TRY IT
In the entries that follow, repeat exactly the lines from the one that has "Given: Tap the Floating PnL label" through the one that has "The height and", but omit pictures.

DATA EXTRACT

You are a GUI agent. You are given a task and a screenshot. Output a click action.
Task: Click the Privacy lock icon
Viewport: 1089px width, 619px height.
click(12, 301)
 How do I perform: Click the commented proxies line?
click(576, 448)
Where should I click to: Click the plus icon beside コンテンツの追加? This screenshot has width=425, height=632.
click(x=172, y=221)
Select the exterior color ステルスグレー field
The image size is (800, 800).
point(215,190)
==
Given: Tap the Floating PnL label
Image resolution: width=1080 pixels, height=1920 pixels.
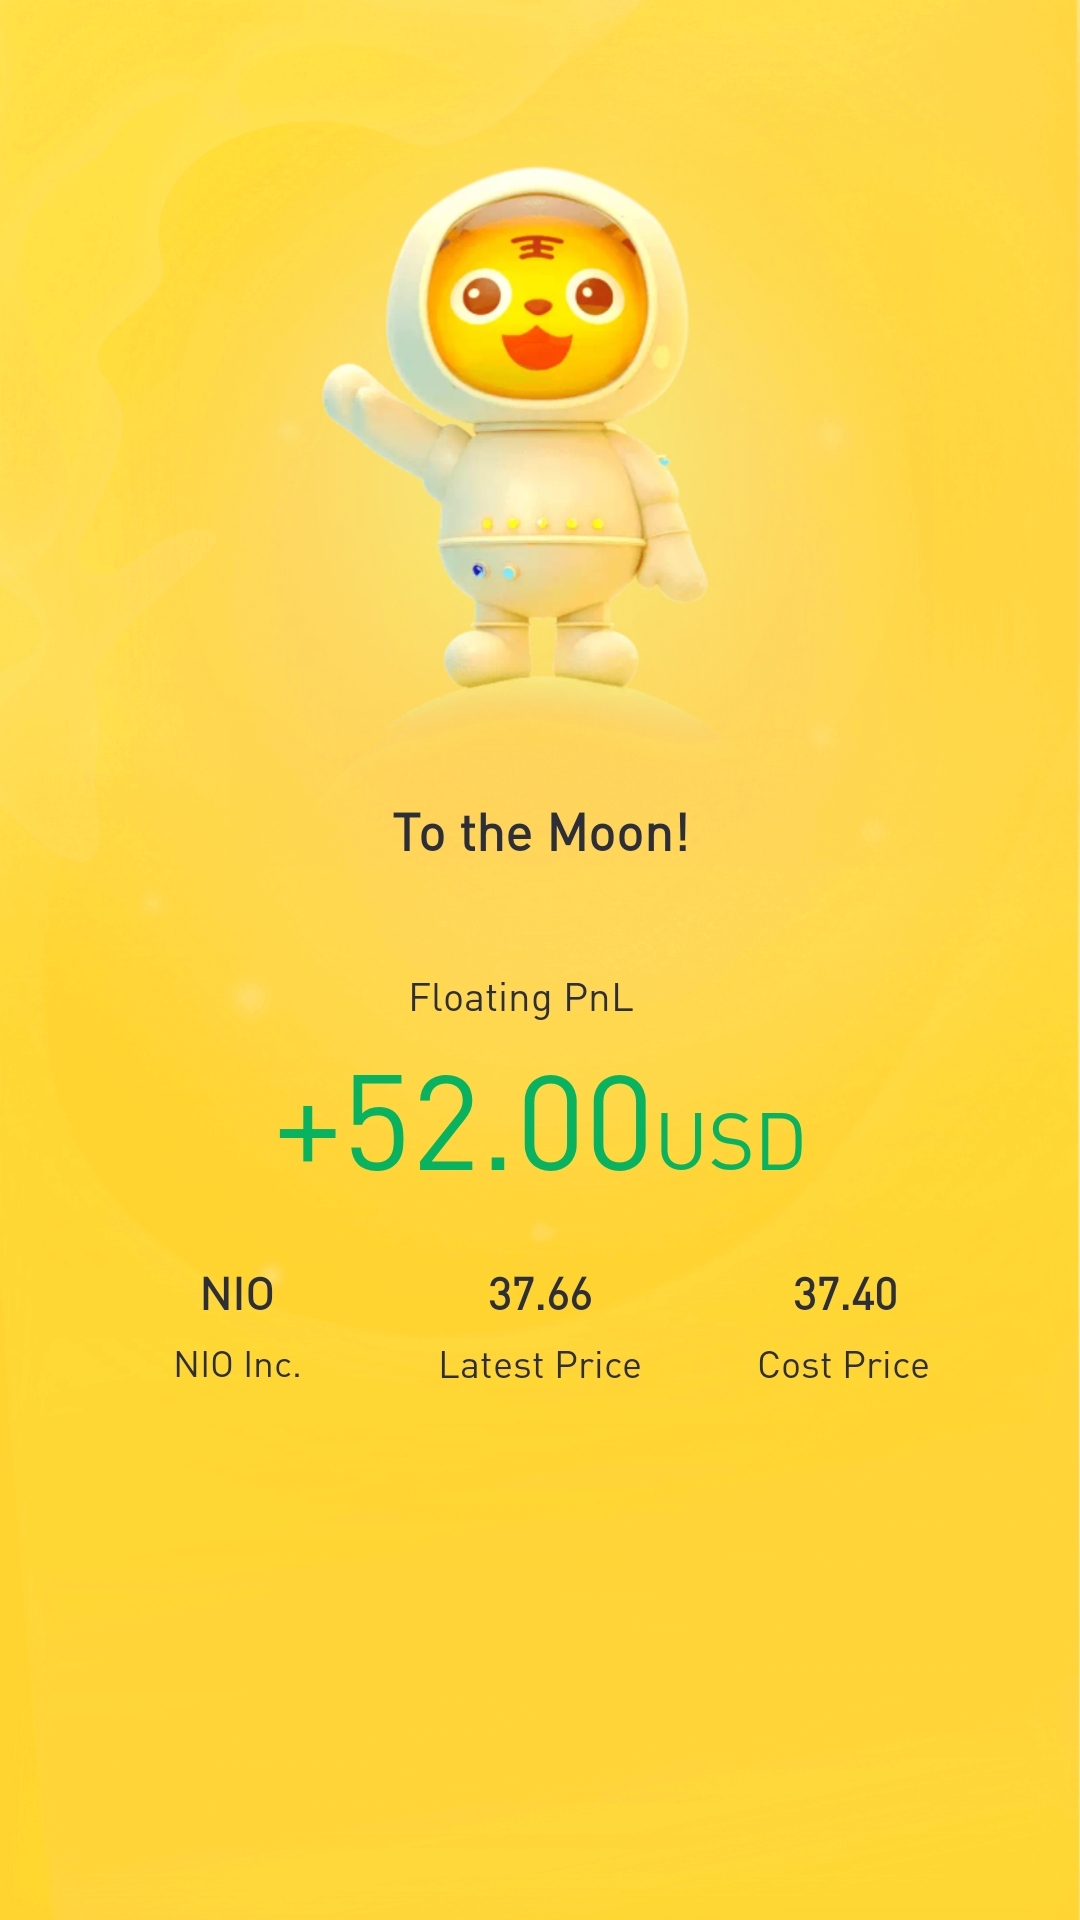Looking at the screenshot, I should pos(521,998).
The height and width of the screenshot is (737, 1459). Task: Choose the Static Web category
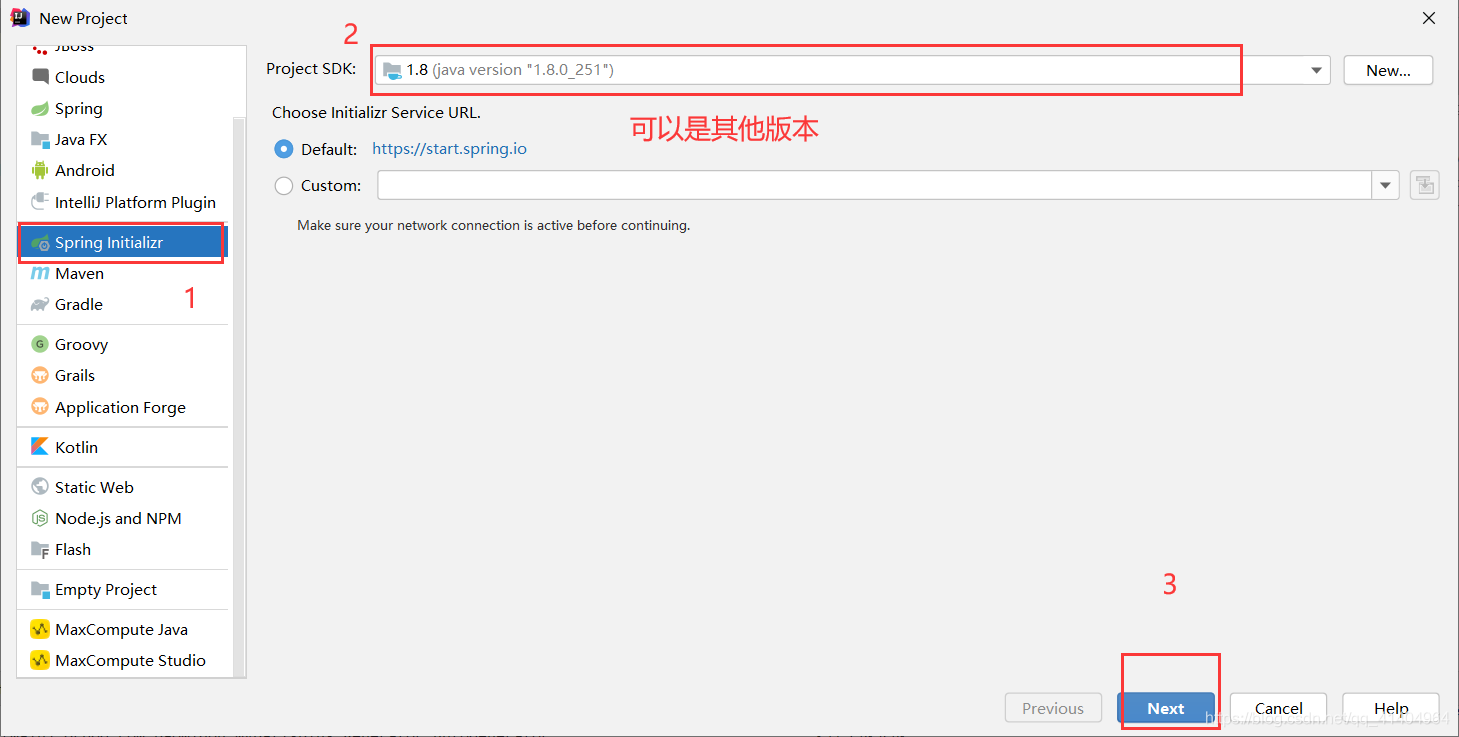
--
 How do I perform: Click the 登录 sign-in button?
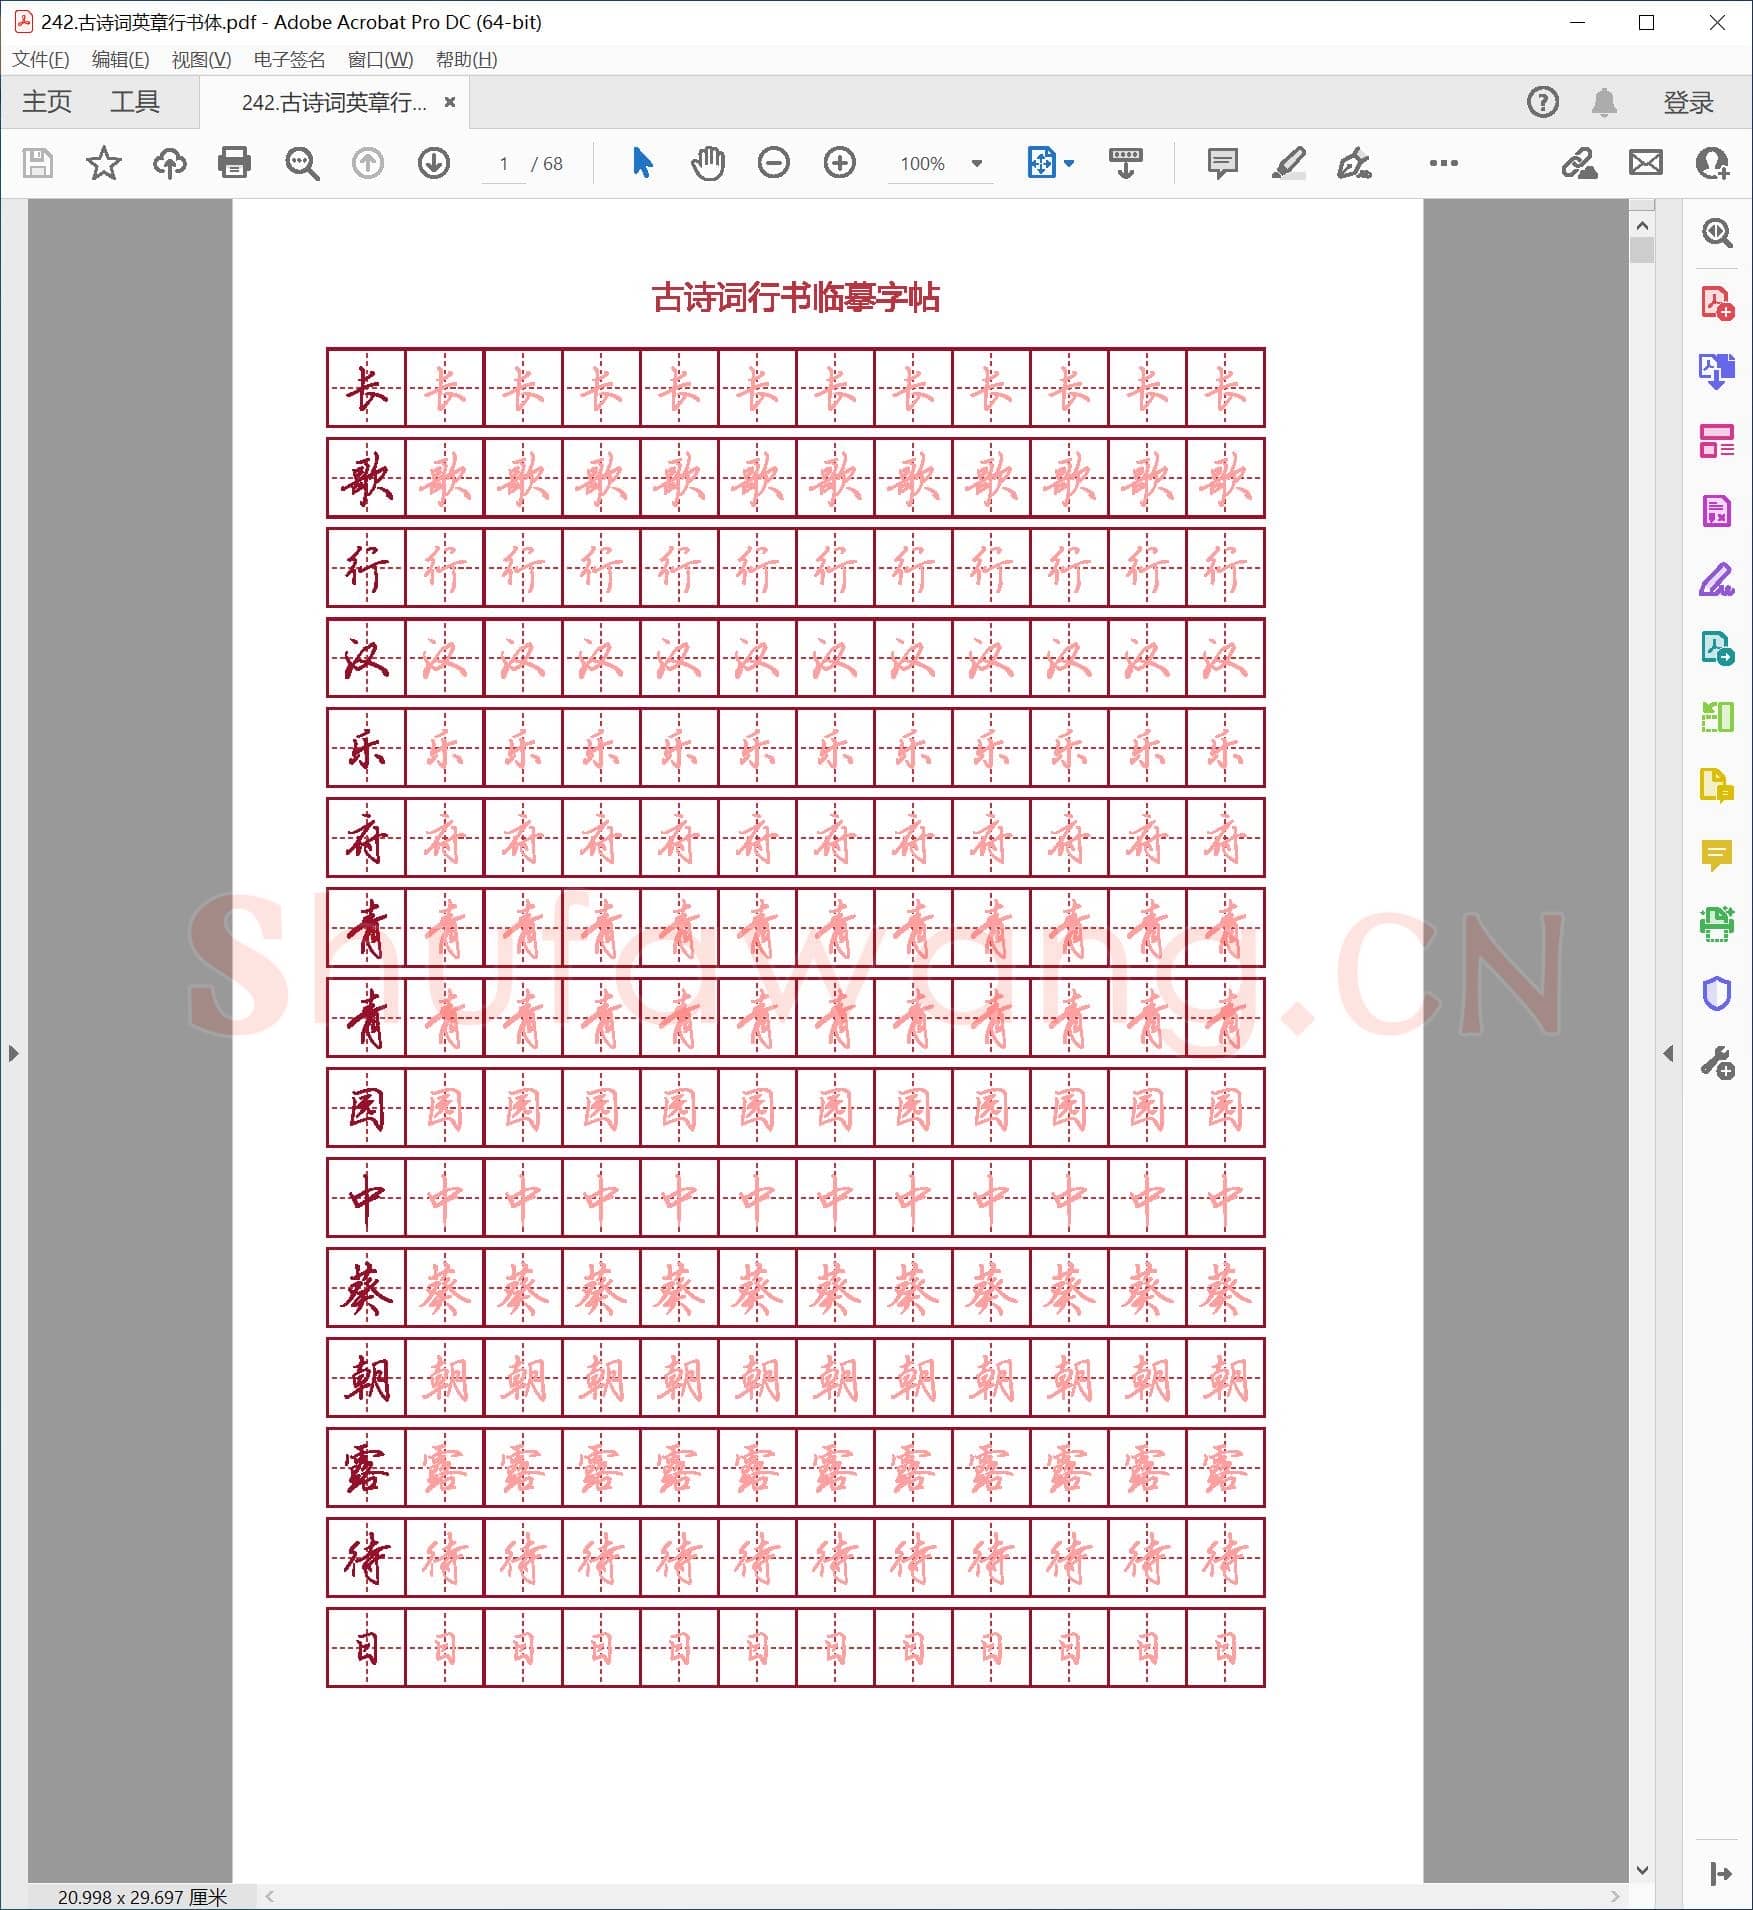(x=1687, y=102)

EXERCISE RESULT
Given: Tap the Floating PnL label
Image resolution: width=1080 pixels, height=1920 pixels.
Looking at the screenshot, I should pos(521,998).
The height and width of the screenshot is (737, 1459). Task: Choose the Static Web category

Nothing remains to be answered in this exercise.